Directives:
• 1. Answer these questions about the patent text on a watch with a shock-resistant dial:
(a) What kind of view is FIG. 1?
(b) What reference is given to the plane formed by the dial?
(c) Relative to an outer face, where does an inner face lie?
• 2. Carry on writing the patent text on the watch with a shock-resistant dial, starting right after its last sentence.

Supplied text:
□ □ □ □
BRIEF DESCRIPTION OF THE FIGURES

The purposes, advantages and characteristics of the present invention will become apparent from the detailed description below in reference to the following figures:

FIG. 1 is an exploded perspective view of a first exemplary embodiment of a watch according to the invention comprising a shock-resistant dial;

FIG. 2 is a cross-sectional view partially illustrating the first exemplary embodiment of the watch illustrated in FIG. 1;

FIG. 3 is a cross-sectional view partially illustrating a shock-resistant dial according to the invention;

FIG. 4 is a partial cross-sectional view of the second exemplary embodiment of a watch according to the invention.

In all of the figures, common elements have the same reference numbers unless otherwise specified.

DETAILED DESCRIPTION OF THE INVENTION

In the present application, the axial direction is a direction extending perpendicularly to a plane formed by the dial of the horology movement, referenced here as P1. On the other hand, a radial direction is parallel to the plane P1 formed by the dial.

The terms “inner” and “outer” are to be considered with reference to the centre of the timepiece, so that an inner face is closer to the centre than an outer face which is opposite the centre of the timepiece.
□ □ □ □
Extracted entries:
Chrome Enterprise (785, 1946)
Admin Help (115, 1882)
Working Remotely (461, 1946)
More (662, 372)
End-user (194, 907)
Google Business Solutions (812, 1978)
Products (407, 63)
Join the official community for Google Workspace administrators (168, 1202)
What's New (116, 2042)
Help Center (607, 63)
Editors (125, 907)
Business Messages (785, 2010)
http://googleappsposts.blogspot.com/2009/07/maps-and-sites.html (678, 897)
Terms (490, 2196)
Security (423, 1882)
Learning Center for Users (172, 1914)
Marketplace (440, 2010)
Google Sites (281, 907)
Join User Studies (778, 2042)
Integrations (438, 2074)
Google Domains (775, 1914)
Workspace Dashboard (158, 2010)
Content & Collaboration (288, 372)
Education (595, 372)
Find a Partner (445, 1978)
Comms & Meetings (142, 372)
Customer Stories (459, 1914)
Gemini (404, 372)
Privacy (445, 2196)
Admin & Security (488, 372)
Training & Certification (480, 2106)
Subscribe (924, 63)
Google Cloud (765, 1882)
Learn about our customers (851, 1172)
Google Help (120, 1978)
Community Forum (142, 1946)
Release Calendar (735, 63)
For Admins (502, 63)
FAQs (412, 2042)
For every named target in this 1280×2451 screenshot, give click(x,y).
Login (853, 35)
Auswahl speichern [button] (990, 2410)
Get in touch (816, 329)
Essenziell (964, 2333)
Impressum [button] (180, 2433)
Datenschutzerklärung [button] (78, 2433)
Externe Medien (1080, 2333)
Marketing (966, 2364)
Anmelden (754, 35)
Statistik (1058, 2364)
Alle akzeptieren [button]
□ □ □ □
Answers given:
• 1.
(a) FIG. 1 is an exploded perspective view of a first exemplary embodiment of a watch according to the invention that includes a shock-resistant dial.
(b) The plane formed by the dial is referenced as P1.
(c) An inner face is closer to the center of the timepiece than an outer face, which is opposite the center.

• 2.
The terms “upper” and “lower” are to be considered in reference to a watch placed on its back as shown in FIG. 2.

FIG. 1 is an exploded perspective view of a first exemplary embodiment of a watch 100 according to the invention, with a central axis B, comprising a middle 10 configured to be closed on either side by a detachable back 12 and a glass (not shown).

FIG. 2 is a cross-sectional view partially illustrating the first exemplary embodiment of the watch 100 illustrated in FIG. 1. FIG. 3 is a cross-sectional view illustrating more specifically a shock-resistant dial according to the invention.

For example, the middle 10 is made of metal, ceramic, polymer or a combination of different materials.

The watch 100 comprises a movement 20 housed in an inner volume 15 delimited by the middle 10 and held in position in the middle 10 by casing means (not shown).

The movement 20 can be mechanical, electromechanical or electronic.

The movement 20 has a central axis A perpendicular to a general plane P1. The central axis A of the movement 20 is parallel or corresponds to the rotational axis of the hands of the movement.

The central axis A of the movement 20 is parallel or corresponds to the central axis B of the middle 110.

A dial 40 is conventionally positioned above the movement 20 and is visible through the glass.

The dial 40 has an upper surface 41, visible to the user, bearing indicators and/or openings for displaying time-related information. The dial 40 can also have a decoration on its upper surface 41.

For example, the dial is made of brass, aluminium, steel, a metal alloy, synthetic material, composite materials or a blend of these materials.

The dial has a thickness e₃. Conventionally, the dial is 0.4 mm thick. Depending on the material used for the dial and depending on its dimensions, such a thickness can lead to rigidity problems and cause distortions if the watch 100 is subjected to a shock.

To remedy this drawback, the dial 40 is attached to a reinforcement piece 30, positioned under the dial 40, the assembly forming a shock-resistant dial according to the invention.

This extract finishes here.